Take a look at this four-minute iPhone X guided tour, for example, which quite clearly explains that Face ID does not require you to hold your phone directly in front of your space. You’ll also learn how to handle the new gestures (as you will here) and how to use Animoji and Portrait Lighting.
Get familiar with iPhone X user interface
The loss of the Home button is one key reason the company is taking such pains to explain how its new device works.
Apple knows its Home button UI paradigm pretty much defined the entire smartphone industry (which is why everyone else has an equivalent), so it knows it must work to help its customers make the transition. One good way to achieve this is to help the broader public (not just new iPhone owners) to understand the new UI.
If you want to find out more, this report is one of Apple’s best attempts to demystify its new Face ID technology. It explains almost everything about how the tech works, including reassurance that the company is not gathering a global database of people’s faces.
[Also read: 8 things you’ll want to try first with your iPhone X]
Anecdotally, most people I have spoken with have found the transition much simpler than they expected, but a little familiarity has to help.
Apple has also published a range of tech support articles to help you both understand Face ID and to resolve any problems with the tech.
Apple puts its Tips app on every iOS device. This now offers eight iPhone X tips that explain some of the new ways things work on the new smartphone.
- Turn off iPhone X
- Face ID
- Say it with Animoji
- Tap to wake
- On your way with Apple Pay
- Go straight home
- Ask Siri
These tips (along with tips for iOS 11) are available within the app. You can also see them using a Web browser here.
Apple has also published the latest edition of its iPhone User Guide for iOS 11.1. This extensive document is available for free from the iBooks store.
Why does it matter?
Apple doesn’t just want to sell phones; it wants to sell the best phones. So, it really needs to work hard to get the message over as to how advanced its solutions are.
Initial sales data suggests this is working.
The latest Localytics data suggests huge interest in Appe’s new iPhone range this season, though perhaps not as high as that which greeted the release of iPhone 6 in 2014. (Though that is likely in part attributable to price.)

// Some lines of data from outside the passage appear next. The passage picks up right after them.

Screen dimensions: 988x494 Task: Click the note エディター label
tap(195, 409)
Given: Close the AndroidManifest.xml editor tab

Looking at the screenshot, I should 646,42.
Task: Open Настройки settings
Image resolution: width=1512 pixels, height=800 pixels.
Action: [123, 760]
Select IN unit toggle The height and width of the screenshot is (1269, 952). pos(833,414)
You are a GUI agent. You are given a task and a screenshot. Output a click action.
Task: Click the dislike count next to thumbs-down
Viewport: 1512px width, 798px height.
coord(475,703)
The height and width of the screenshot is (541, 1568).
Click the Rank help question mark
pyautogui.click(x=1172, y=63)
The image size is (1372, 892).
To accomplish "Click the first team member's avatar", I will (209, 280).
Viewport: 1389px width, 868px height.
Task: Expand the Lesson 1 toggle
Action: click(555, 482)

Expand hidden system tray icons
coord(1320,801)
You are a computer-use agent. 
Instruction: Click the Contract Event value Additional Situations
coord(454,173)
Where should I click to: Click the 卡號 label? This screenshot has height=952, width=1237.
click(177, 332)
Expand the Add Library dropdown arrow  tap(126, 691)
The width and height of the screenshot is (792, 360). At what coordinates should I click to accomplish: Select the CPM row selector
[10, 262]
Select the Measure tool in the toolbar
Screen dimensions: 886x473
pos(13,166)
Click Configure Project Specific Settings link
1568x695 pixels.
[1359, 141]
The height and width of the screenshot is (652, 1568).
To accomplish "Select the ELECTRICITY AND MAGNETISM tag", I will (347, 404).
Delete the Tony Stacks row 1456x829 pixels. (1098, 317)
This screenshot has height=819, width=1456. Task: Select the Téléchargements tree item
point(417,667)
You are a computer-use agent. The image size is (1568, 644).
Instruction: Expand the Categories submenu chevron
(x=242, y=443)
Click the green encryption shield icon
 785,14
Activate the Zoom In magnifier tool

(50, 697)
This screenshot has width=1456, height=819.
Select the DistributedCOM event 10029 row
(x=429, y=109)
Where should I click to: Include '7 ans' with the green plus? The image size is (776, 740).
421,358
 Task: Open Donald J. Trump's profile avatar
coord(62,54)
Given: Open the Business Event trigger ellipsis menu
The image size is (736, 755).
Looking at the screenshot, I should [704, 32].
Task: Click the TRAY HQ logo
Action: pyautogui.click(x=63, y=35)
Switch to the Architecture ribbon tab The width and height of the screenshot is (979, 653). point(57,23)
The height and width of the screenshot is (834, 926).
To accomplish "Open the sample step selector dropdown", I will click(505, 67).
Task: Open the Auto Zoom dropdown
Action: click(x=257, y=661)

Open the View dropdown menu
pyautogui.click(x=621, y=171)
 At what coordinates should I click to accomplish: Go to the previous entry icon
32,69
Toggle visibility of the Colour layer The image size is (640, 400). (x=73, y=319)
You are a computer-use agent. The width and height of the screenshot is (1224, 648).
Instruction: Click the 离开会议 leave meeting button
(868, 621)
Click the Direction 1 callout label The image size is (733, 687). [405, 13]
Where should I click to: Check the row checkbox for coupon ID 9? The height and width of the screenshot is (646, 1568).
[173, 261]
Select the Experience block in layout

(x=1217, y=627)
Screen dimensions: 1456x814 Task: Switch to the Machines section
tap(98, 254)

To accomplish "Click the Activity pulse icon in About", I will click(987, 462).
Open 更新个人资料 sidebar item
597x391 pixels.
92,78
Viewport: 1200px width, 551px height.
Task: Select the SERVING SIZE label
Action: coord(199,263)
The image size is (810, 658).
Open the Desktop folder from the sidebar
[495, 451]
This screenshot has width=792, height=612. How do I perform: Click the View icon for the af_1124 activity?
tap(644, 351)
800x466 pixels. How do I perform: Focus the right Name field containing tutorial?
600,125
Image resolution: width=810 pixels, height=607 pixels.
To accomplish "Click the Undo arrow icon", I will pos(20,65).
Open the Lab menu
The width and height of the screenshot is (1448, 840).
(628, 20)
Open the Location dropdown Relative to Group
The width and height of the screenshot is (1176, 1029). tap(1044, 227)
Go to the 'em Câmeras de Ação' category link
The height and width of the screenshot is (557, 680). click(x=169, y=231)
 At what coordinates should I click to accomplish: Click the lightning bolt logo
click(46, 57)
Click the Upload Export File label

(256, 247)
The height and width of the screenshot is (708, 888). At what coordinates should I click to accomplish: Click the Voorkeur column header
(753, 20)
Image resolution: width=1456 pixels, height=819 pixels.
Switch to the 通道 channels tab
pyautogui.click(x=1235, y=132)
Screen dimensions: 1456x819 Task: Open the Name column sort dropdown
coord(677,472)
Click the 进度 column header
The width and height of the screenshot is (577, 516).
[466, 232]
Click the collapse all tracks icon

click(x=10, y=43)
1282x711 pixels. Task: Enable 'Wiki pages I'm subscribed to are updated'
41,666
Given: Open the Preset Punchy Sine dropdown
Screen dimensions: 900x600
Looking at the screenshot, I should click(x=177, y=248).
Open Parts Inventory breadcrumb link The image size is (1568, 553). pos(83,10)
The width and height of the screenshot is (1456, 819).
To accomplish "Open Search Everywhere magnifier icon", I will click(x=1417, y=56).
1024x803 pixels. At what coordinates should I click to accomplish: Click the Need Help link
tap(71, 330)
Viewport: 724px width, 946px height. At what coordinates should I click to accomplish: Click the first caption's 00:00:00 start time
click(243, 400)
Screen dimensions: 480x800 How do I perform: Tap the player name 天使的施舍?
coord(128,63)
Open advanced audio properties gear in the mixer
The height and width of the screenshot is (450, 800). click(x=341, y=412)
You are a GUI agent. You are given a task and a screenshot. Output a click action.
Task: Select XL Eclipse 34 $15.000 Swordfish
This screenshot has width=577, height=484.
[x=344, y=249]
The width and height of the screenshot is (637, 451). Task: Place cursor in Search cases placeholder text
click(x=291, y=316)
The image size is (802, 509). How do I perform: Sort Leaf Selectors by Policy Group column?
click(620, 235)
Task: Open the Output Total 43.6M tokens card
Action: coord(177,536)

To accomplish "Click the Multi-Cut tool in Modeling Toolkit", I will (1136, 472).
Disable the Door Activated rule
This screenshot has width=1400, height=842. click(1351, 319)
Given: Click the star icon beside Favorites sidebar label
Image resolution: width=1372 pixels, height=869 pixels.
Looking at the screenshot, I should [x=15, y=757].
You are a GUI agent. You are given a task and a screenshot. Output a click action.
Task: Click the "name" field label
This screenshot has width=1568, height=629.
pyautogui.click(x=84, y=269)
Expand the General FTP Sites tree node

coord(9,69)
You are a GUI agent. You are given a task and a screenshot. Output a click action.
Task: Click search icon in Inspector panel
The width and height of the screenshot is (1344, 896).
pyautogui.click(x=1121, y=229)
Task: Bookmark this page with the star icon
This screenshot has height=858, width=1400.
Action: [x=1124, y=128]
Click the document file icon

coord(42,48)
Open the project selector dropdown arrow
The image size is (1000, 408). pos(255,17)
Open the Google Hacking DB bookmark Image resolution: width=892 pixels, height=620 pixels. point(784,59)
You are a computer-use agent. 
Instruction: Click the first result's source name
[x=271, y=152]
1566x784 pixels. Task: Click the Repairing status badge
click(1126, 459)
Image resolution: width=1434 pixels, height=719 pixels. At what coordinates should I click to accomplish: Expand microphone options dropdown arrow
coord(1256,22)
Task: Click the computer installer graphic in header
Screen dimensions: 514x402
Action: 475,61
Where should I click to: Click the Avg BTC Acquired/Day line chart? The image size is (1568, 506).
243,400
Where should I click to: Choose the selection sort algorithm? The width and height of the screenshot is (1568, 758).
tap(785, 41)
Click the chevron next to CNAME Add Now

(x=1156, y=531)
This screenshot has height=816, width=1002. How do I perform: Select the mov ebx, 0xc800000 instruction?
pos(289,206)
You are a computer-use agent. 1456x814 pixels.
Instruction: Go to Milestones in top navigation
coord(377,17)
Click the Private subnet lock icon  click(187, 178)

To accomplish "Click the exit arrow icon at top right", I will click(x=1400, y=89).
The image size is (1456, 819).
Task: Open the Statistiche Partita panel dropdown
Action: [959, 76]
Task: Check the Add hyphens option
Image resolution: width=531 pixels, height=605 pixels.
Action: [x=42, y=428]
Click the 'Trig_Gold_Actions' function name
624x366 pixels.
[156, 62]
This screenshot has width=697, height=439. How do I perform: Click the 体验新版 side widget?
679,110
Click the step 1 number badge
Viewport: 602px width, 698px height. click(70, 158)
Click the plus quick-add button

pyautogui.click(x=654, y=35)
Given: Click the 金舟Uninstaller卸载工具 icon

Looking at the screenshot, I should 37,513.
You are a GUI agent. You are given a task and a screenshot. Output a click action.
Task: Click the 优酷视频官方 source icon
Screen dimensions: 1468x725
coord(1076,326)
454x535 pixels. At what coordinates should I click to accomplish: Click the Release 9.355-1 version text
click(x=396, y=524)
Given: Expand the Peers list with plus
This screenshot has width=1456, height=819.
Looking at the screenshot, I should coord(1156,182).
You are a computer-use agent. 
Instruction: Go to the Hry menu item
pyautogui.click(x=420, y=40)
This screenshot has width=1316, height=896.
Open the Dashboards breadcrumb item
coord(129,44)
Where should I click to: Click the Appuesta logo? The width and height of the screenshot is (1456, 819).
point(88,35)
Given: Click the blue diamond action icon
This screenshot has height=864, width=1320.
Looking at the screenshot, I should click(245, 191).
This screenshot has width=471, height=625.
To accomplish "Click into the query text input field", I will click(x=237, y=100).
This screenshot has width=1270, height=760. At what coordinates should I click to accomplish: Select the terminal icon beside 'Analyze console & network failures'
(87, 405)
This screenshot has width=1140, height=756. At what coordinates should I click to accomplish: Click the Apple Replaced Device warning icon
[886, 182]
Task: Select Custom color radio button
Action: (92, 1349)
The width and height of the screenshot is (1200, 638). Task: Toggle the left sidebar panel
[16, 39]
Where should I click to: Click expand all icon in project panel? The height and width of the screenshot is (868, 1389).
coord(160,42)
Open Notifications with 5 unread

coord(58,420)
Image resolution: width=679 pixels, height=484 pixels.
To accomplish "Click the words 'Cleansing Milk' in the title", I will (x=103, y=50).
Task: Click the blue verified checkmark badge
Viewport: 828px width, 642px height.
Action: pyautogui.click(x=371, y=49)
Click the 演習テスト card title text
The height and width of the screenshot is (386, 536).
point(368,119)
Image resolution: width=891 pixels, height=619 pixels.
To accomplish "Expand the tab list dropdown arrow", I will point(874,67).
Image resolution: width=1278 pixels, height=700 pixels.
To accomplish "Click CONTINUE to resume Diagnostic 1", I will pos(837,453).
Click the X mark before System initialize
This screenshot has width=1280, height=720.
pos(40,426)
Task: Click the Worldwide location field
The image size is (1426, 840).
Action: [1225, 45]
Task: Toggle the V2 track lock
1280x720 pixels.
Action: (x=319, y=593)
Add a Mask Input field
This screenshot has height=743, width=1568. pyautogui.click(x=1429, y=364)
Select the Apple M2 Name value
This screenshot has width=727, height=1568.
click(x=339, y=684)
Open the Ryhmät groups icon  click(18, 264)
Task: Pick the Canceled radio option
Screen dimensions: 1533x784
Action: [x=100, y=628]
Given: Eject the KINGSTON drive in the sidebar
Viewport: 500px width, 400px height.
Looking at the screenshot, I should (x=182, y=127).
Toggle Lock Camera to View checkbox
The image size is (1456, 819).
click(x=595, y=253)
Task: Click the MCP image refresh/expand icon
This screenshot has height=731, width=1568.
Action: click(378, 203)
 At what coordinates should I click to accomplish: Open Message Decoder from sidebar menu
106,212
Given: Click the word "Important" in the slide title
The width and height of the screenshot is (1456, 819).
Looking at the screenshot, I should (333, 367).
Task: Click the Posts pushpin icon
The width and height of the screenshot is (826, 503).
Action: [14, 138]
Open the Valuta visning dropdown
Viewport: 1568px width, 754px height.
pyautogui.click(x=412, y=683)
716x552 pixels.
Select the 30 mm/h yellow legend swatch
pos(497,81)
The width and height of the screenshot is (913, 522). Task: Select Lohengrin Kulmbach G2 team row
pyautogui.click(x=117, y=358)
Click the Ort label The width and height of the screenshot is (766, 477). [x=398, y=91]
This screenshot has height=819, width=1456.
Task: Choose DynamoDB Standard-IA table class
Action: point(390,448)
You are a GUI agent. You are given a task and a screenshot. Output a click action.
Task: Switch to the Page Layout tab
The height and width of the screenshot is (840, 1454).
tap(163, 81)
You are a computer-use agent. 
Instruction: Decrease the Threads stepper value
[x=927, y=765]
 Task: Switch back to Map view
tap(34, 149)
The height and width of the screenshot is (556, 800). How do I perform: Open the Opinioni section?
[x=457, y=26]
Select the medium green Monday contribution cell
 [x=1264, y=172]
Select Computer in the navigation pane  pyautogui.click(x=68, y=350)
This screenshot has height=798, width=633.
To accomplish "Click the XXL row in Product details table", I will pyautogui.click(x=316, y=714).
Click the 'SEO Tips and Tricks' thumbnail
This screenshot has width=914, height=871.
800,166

Meanwhile, additional data supplied to me by SEMRush suggests that search volume for the new iPhone 8 and X devices utterly eclipsed that generated by the release of the Pixel 2XL. And while the iPhone 8 failed to match the interest suggested by activity for iPhone 7 and 6, it did exceed that which greeted the iPhone 6s.
These data points add a certain amount of substance to Slice Intelligence’s claim that iPhone X is the largest single product launch in Apple’s history. “In the first four days of orders, the iPhone X sold 25 percent more units than the previous record holder, the iPhone 6,” Slice said.
iPhone X purchasers are also being offered free 30-minute online training sessions, during which an Apple specialist will explain how to use the device.
Two tips Apple hasn’t told us about:
You can get a huge amount of battery life by switching your device to dark mode and inverting colors in grayscale, and you can use the new Animoji system to take part in sublimely silly Animoji Karaoke sessions.